Sunday, April 21, 2013
Who wants to be happy?
Everybody, obviously; whatever that means. The truth is that happiness is a universally pursued state of mind, and yet remains elusive. Positive psychologists have spent the past few decades studying happiness as a human goal, mindset and motivator to understand why we want it and how we can spread it. What they’ve found is that happy people have better relationships, better health, more money and more professional success in life. Well of course, you’re probably thinking, who wouldn’t be happy if they had great relationships, professional success and money? Well, it doesn’t work that way. While this is one of those chicken-or-the-egg situations, experimental studies show that being happy is more likely to cause success and good relationships than success and good relationships are to cause happiness.
Given this important insight, researchers set out to design programs for systematically increasing happiness, and this month Dr. Sonya Lyubomirsky and Dr. Kristin Layous from the University of California at Riverside published a review of what works, when, for whom and in some cases why. All of the studies were tested in a randomized-controlled trial, which is the gold-standard for testing the effectiveness of treatments. All participants were randomly assigned to either receive or not receive a happiness intervention, and half of all participants were in a placebo-controlled group to control for natural fluctuations in happiness over time.
They found that there are two basic ways to increase your happiness: kindness and gratitude. One effective way of increasing happiness in your life through gratitude is to write and hand-deliver a letter of gratitude to a person who has played an important role in your life. One effective way to increase kindness is to do random acts of kindness, like compliment a customer service agent on the phone or let someone into traffic. In testing these effective happiness-increasing tactics, they found that merely practicing them didn’t increase happiness, but rather certain doses of the practice worked better than others, and some practices worked better for specific groups of people.

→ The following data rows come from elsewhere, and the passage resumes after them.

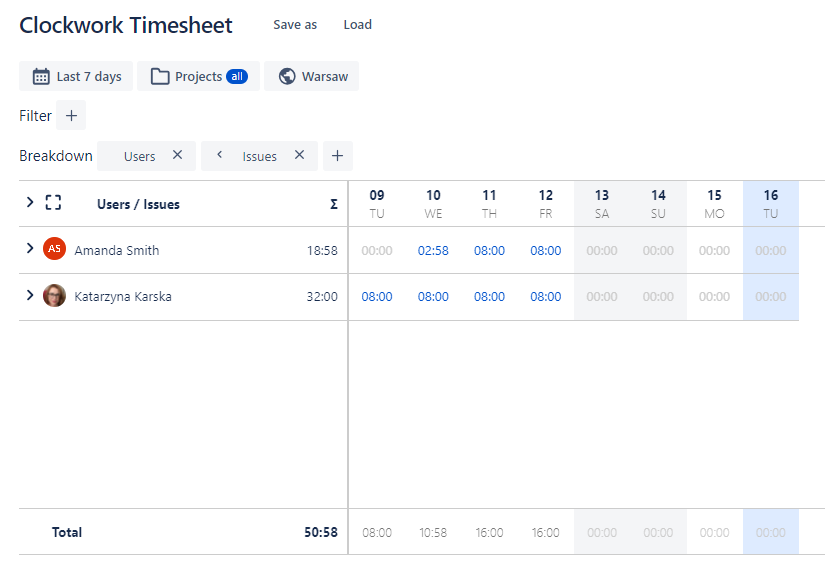Click the sum Σ column header
This screenshot has height=575, width=825.
tap(333, 204)
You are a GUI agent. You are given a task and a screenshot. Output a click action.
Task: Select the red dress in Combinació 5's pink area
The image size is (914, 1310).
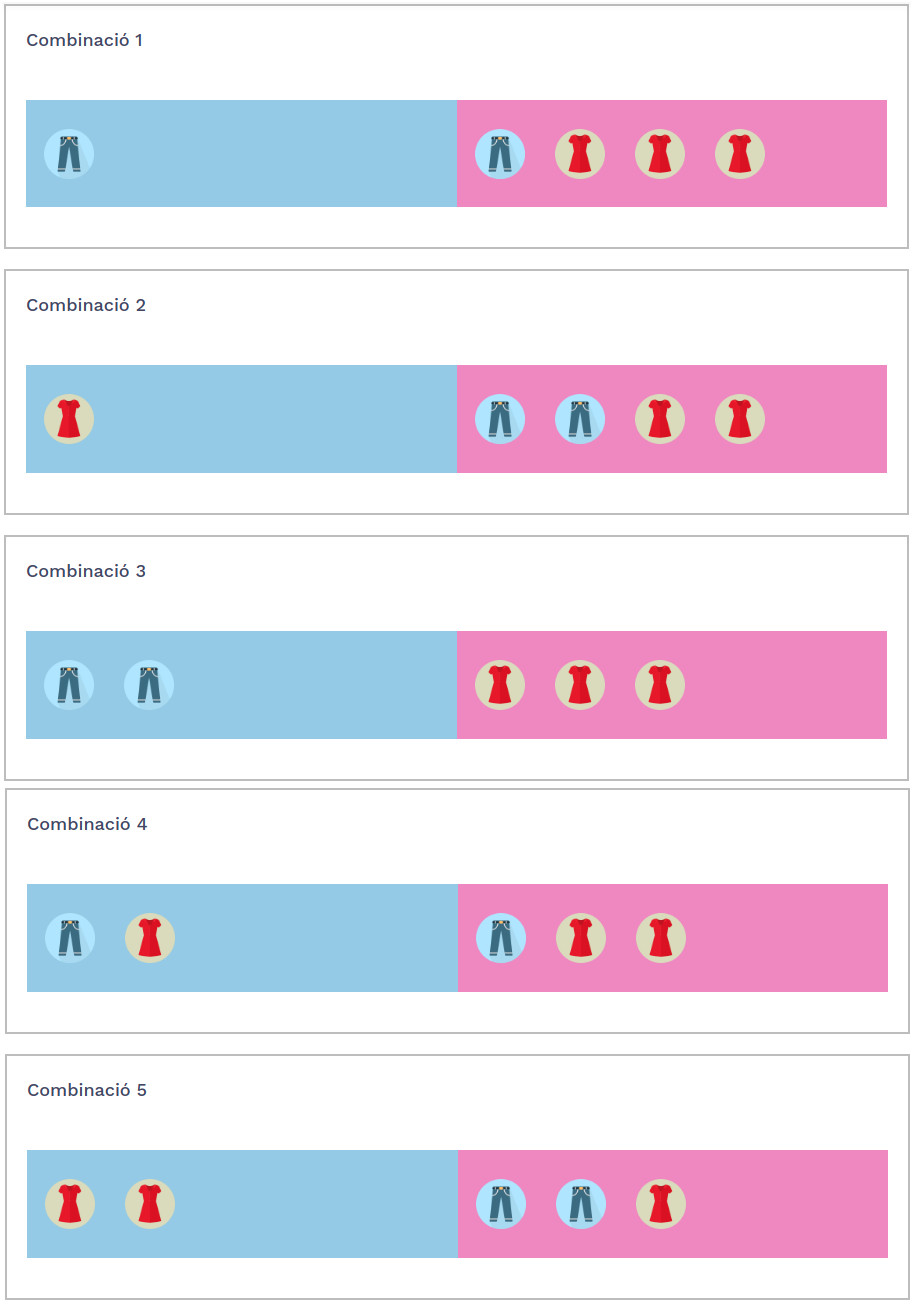click(x=661, y=1204)
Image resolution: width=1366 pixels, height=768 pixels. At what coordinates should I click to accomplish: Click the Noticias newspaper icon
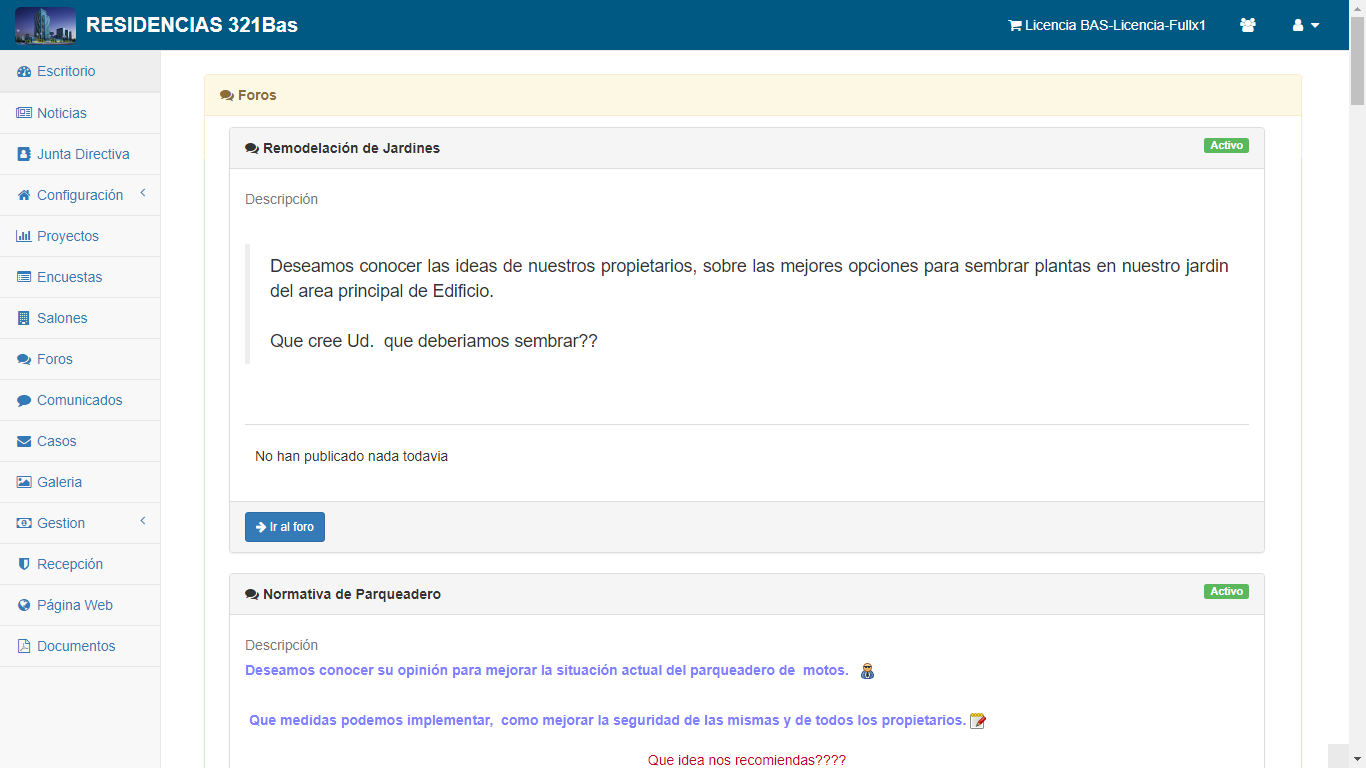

For example, in one study, participants were asked to practice kindness towards others in small ways. One group was asked to do 5 kind acts during each week, while another group was asked to do 5 acts of kindness within one day each week. The group who did 5 act of kindness in the same day each week had greater increases in happiness by the end of the study. This suggests that practices meant to increase kindness towards others may get “watered down” if spread out across the week, or may become habits that are inherently less intrusive in your day. There was another study interested in the impact of practicing gratitude on happiness. They asked one group of participants to count their blessings once per week, and another group was asked to count their blessings three times per week. The group who counted their blessings once per week actually increased their happiness more over time than those counting their blessings more often. Another study was interested in both kindness and gratitude, so they had half of their participants doing random acts of kindness for a series of weeks followed by a few weeks of practicing gratitude while the other half of their participants did the gratitude part first and the kindness part second. They found that participants who completed the gratitude program first (writing a gratitude letter) had greater increases in happiness than the people who had the kindness program first. This led researchers to believe that having the gratitude program first improved the participants’ close relationships which made the kindness program more effective. This is consistent with the mantra in positive psychology I have mentioned in previous posts, “Other people matter.” The road to happiness will always include other people, and anything you do to actively improve the relationships in your life will result in gains in the happiness domain.
So, now that you have ideas about what you might do today or this week to increase your happiness, there are also some findings that can guide you on where to start. First, ask yourself, “Are all of my important relationships strong, supportive and supported?” If the answer is no, the first thing you should do is give those relationships a bit of attention. Consider writing a thoughtful gratitude letter to someone in your life who deserves some appreciation. You may also ask yourself, “Am I motivated to do this?” Some studies have looked into why and how these gratitude and kindness programs actually increase happiness. It turns out that positive emotions are often the key mechanism. This means that going out and doing random acts of kindness made you have a warm, fuzzy feeling, and over time those repeated feelings led to an overall feeling of increased happiness. Many people believe that if they simply go through the motions but don’t enjoy the process, they will still experience gains in happiness, but our research shows that isn’t the case. So, if someone tells you to do something you hate, because “it has been shown to make people happy” it probably won’t work for you. Practice kindness or gratitude in a way that interests or excites you, and when the practice becomes less exciting, do something new.
This is in part because happiness is a moving target. Human beings are naturally optimistic, thus we continually raise the bar for what happiness can look and feel like. This makes happiness very difficult to research, but all the more fascinating. Furthermore, it’s important to understand that the opposite of happiness is not depression. Many people make the mistake of trying to treat clinical depression by trying to increase happiness, which may only hurt the situation by preventing treatment of the actual condition by a trained professional.
The take home message is that more happiness is achievable in a systematic way. Contrary to many beliefs, happiness is really a skill that must be continually practiced. The question is, do you have the time to practice happiness?
Lyubomirsky, S., & Layous, K. (2013). How Do Simple Positive Activities Increase Well-Being?. Current Directions in Psychological Science, 22(1), 57-62.